Of the material below, only the lines from the line containing "You are a GUI" down to the line containing "Where should I" belong in the answer, written out exactly.

-- Data extract follows --

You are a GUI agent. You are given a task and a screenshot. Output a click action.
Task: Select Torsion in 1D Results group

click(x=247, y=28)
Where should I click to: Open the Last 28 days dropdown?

-- Data extract concluded --
-- Data extract follows --

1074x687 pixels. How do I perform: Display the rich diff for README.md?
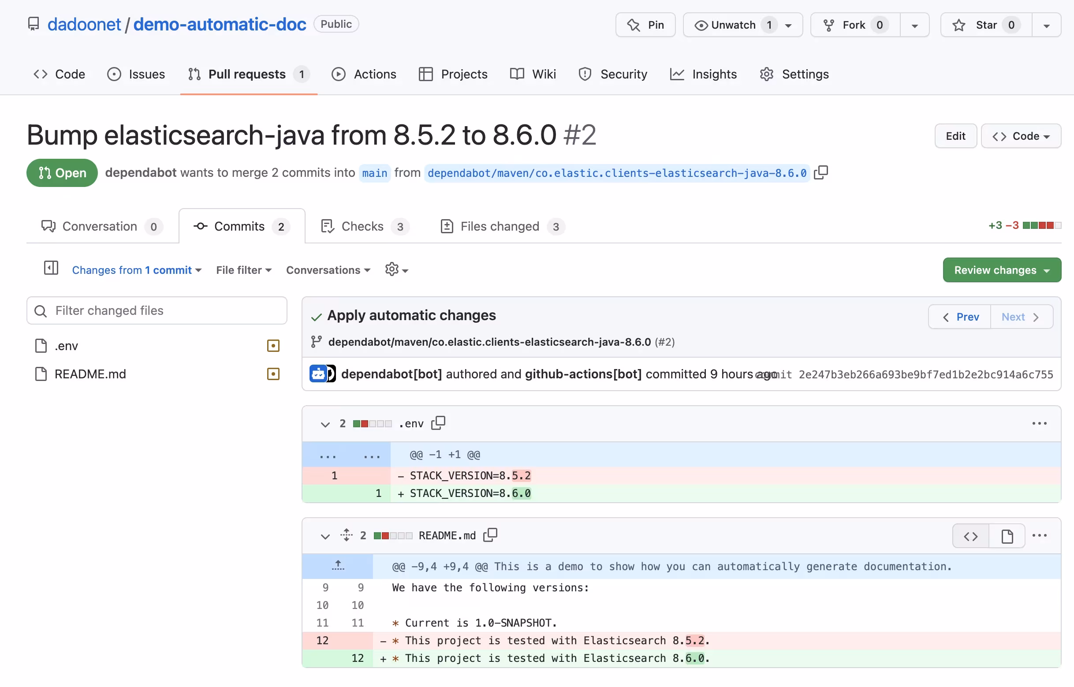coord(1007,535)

-- Data extract concluded --

- _Task result_
You are a GUI agent. You are given a task and a screenshot. Output a click action.
Task: Select Torsion in 1D Results group

click(x=247, y=28)
Where should I click to: Open the Last 28 days dropdown?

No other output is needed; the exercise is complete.